🤖 AI Summary
To address the challenge of balancing reconstruction quality and generalization in image inverse problems—where supervised learning and zero-shot methods exhibit complementary limitations—this paper proposes a degradation-aware plug-and-play diffusion denoising framework. Methodologically, it integrates differentiable degradation operators into multiple layers of the denoiser and introduces a cross-layer attention-based conditioning mechanism to enable fine-grained fusion of degradation information.

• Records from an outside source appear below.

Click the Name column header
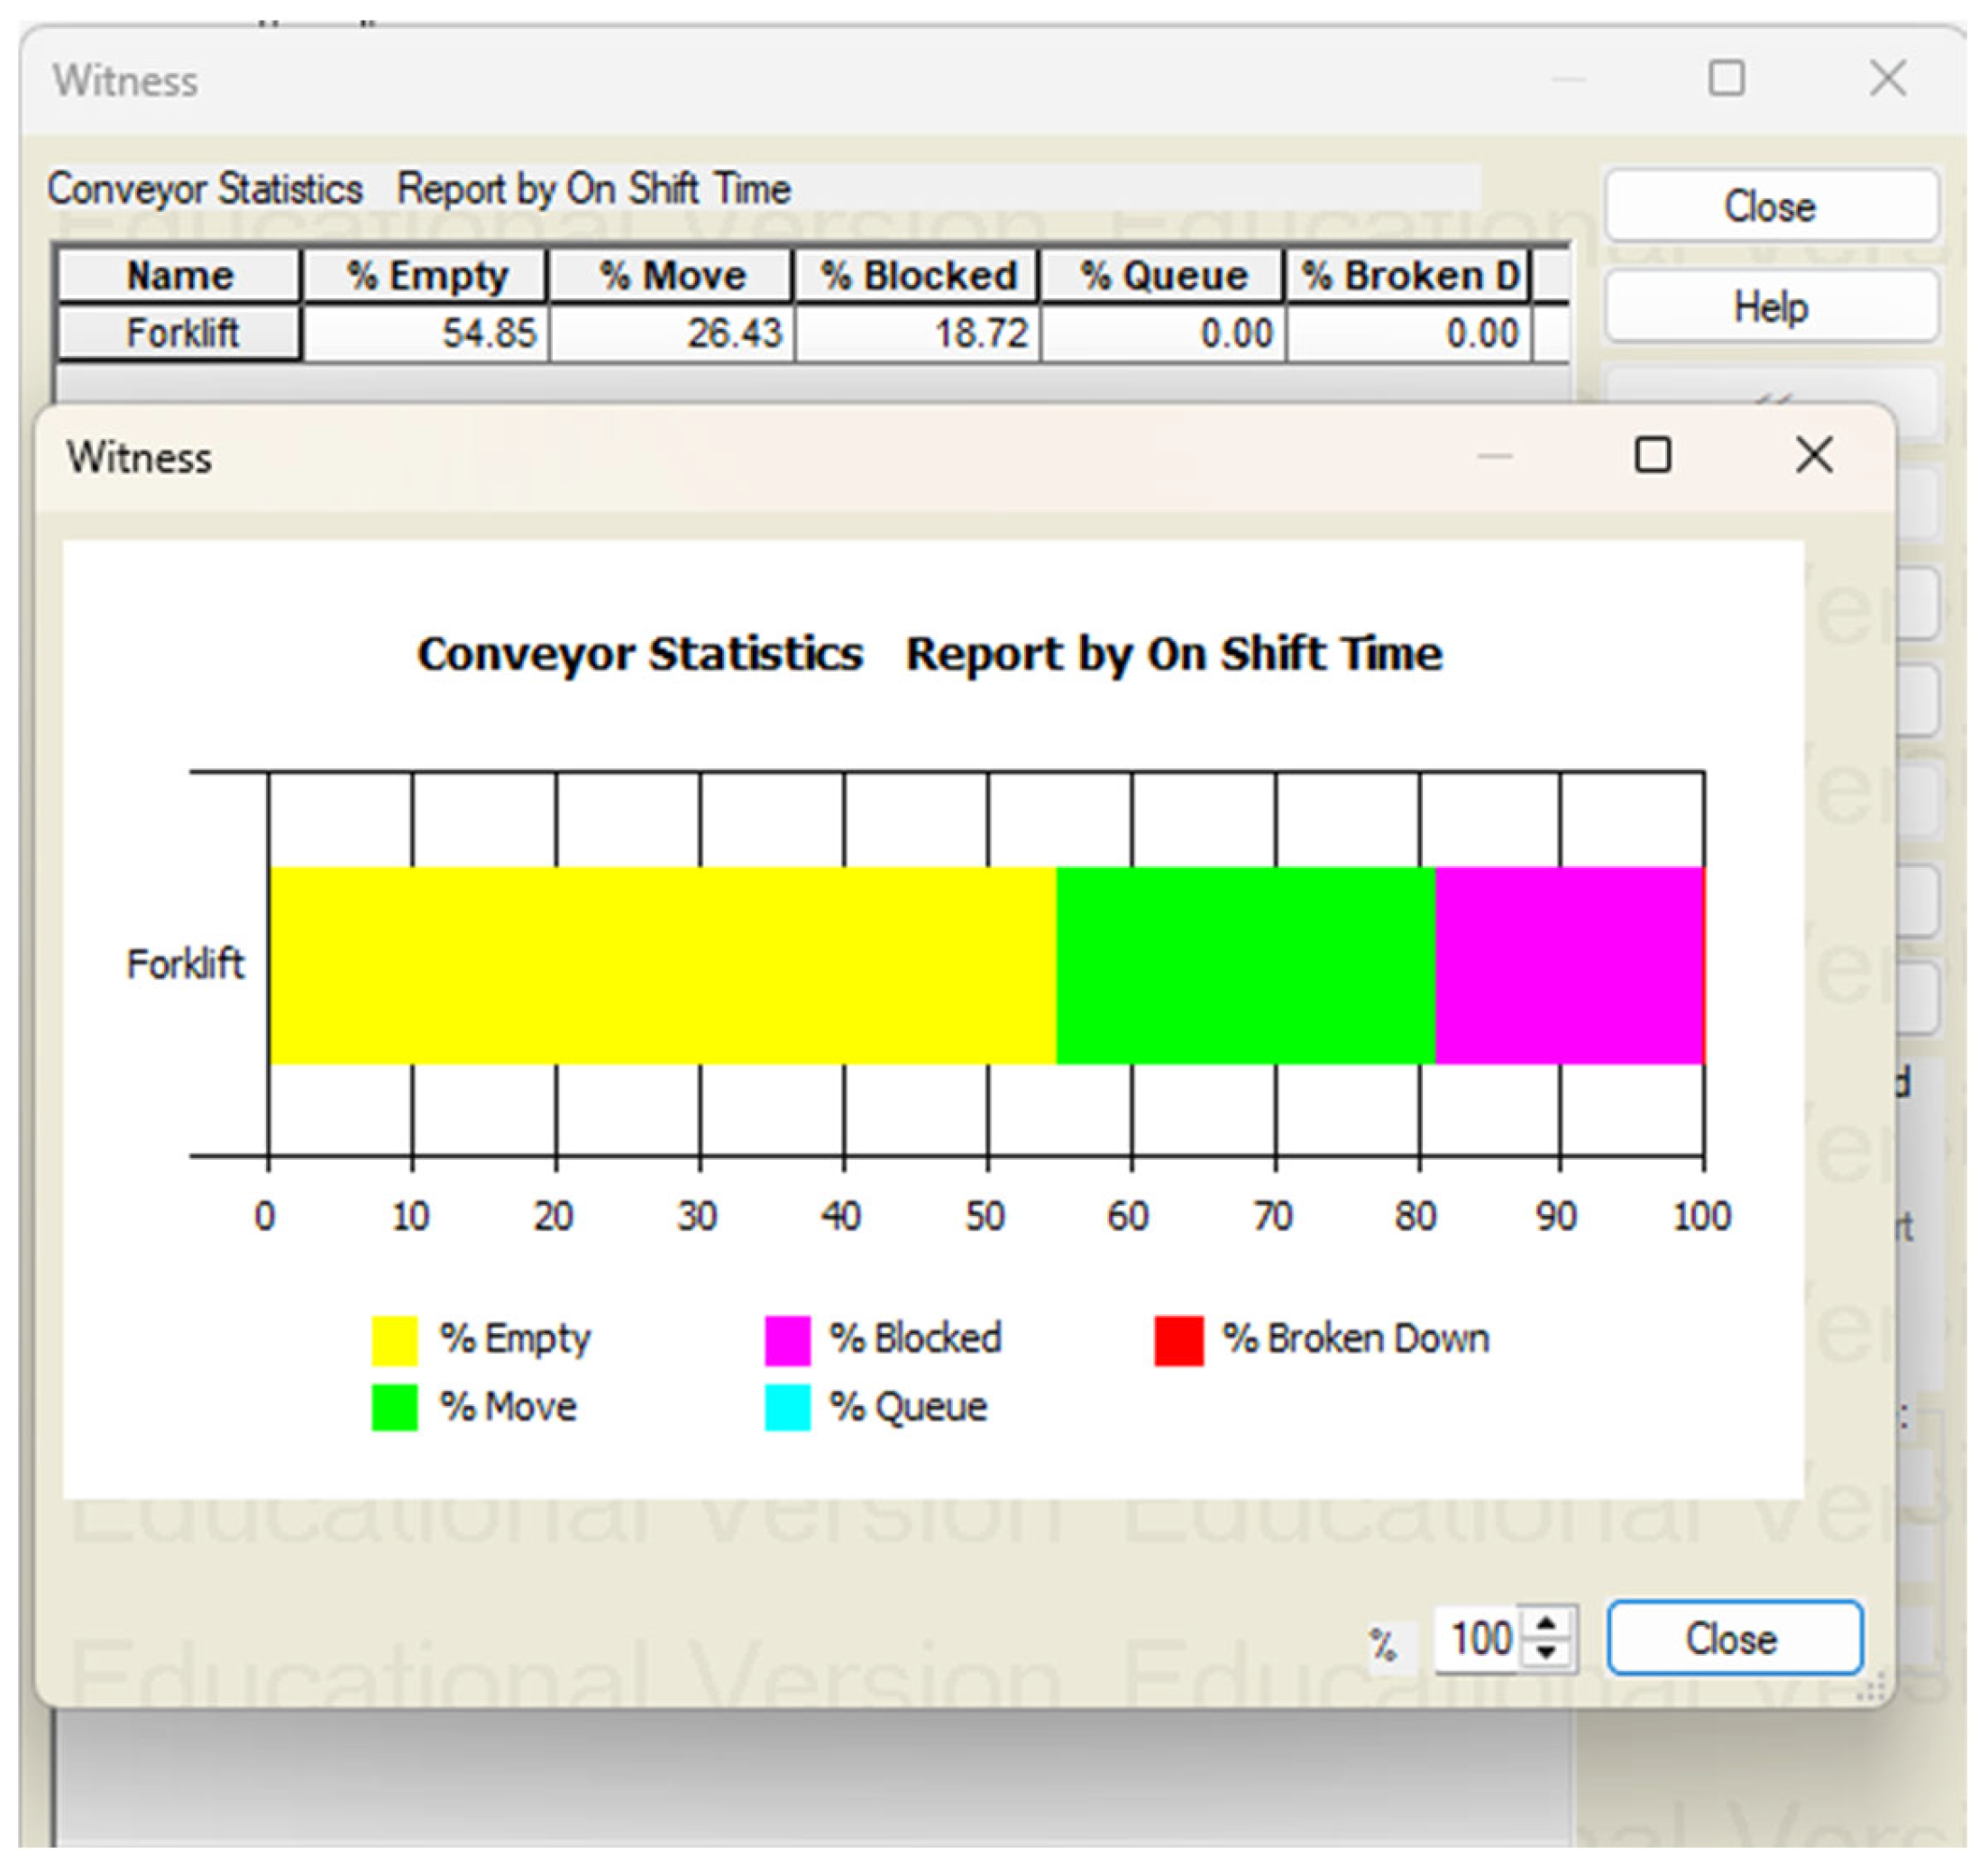(180, 275)
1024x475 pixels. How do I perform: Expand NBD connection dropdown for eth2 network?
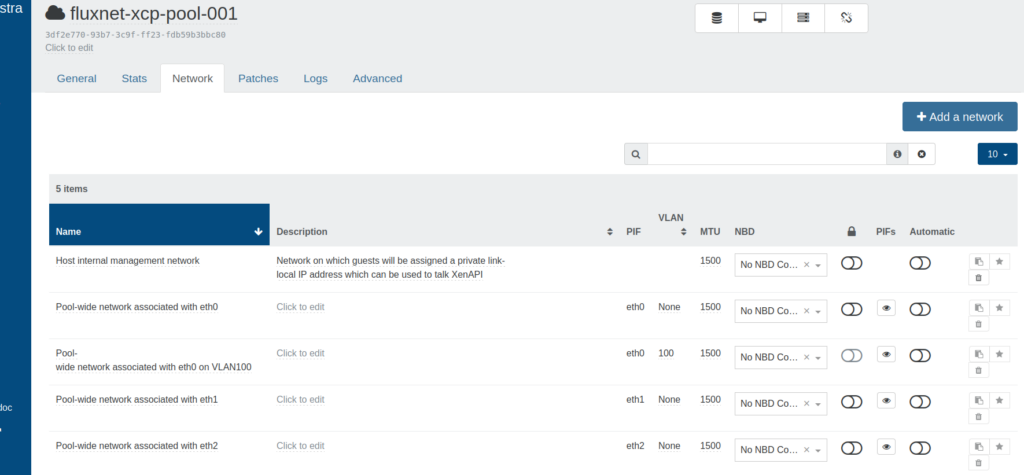click(x=819, y=449)
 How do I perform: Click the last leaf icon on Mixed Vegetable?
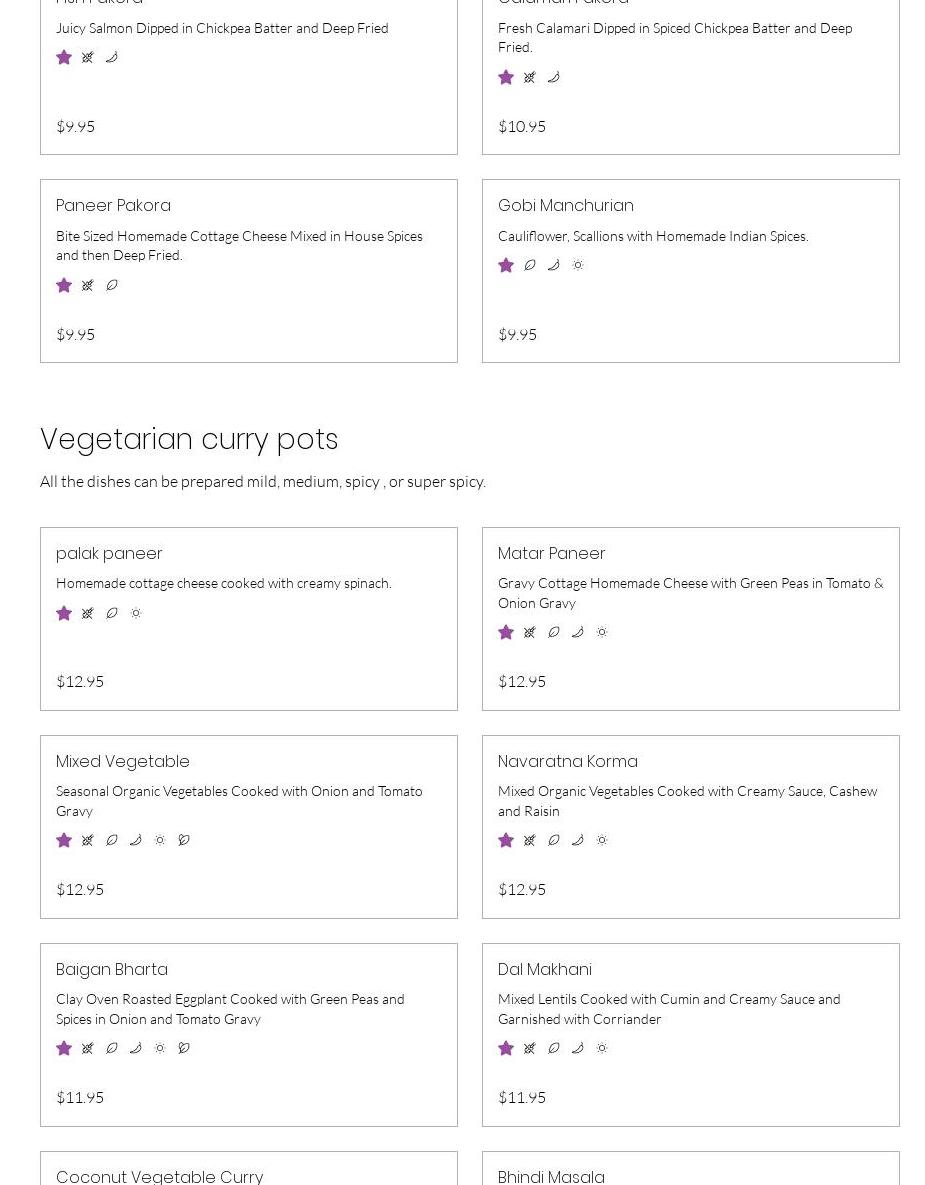tap(184, 840)
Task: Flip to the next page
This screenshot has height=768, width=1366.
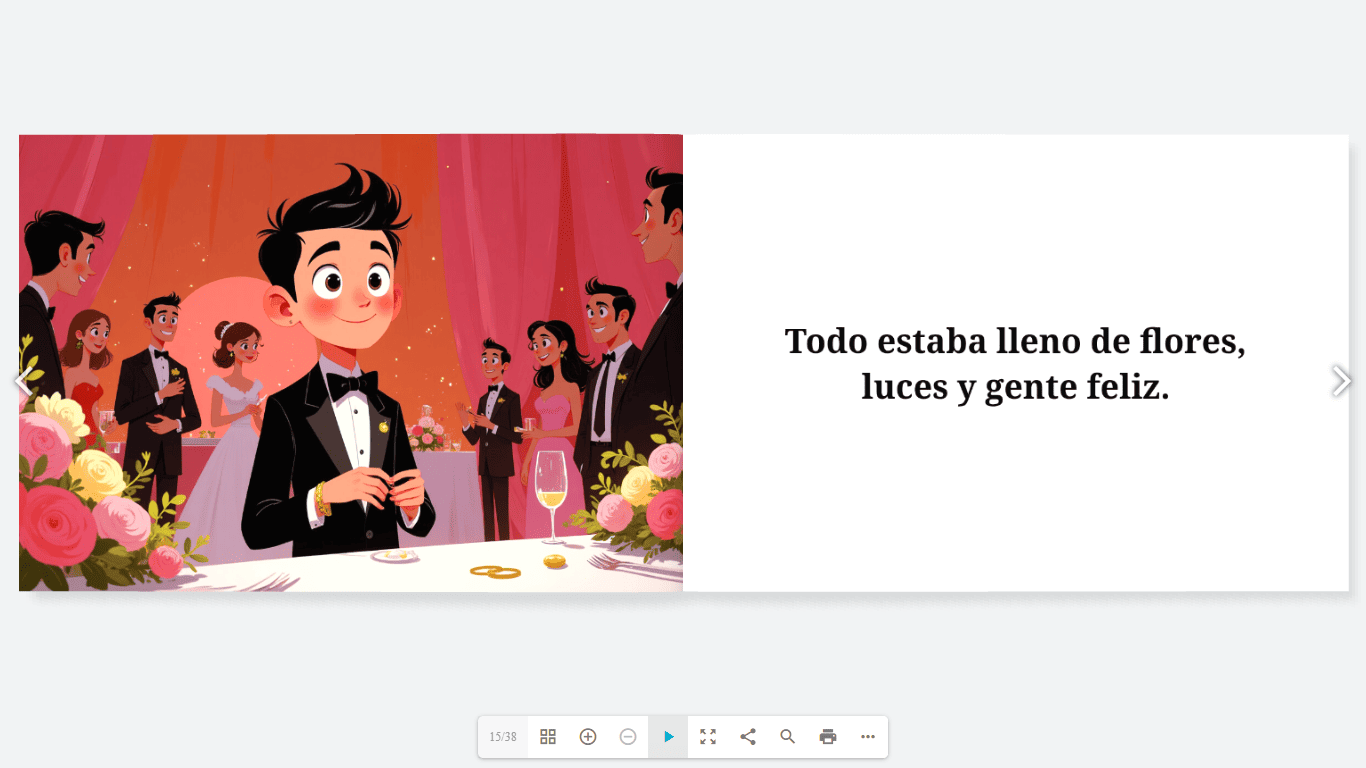Action: (x=1341, y=381)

Furthermore, it establishes a unified multi-objective probabilistic modeling framework supporting three inference paradigms: minimum mean squared error (MMSE) estimation, posterior sampling, and neural posterior PCA. Evaluated on FFHQ and ImageNet, the method achieves state-of-the-art posterior sampling performance, significantly outperforming both fully supervised and zero-shot baselines. It attains a superior trade-off among accuracy, generalization across degradation types, and computational efficiency.
📝 Abstract
Diffusion Models have demonstrated remarkable capabilities in handling inverse problems, offering high-quality posterior-sampling-based solutions. Despite significant advances, a fundamental trade-off persists, regarding the way the conditioned synthesis is employed: Training-based methods achieve high quality results, while zero-shot approaches trade this with flexibility. This work introduces a framework that combines the best of both worlds -- the strong performance of supervised approaches and the flexibility of zero-shot methods. This is achieved through a novel architectural design that seamlessly integrates the degradation operator directly into the denoiser. In each block, our proposed architecture applies the degradation operator on the network activations and conditions the output using the attention mechanism, enabling adaptation to diverse degradation scenarios while maintaining high performance. Our work demonstrates the versatility of the proposed architecture, operating as a general MMSE estimator, a posterior sampler, or a Neural Posterior Principal Component estimator. This flexibility enables a wide range of downstream tasks, highlighting the broad applicability of our framework. The proposed modification of the denoiser network offers a versatile, accurate, and computationally efficient solution, demonstrating the advantages of dedicated network architectures for complex inverse problems. Experimental results on the FFHQ and ImageNet datasets demonstrate state-of-the-art posterior-sampling performance, surpassing both training-based and zero-shot alternatives.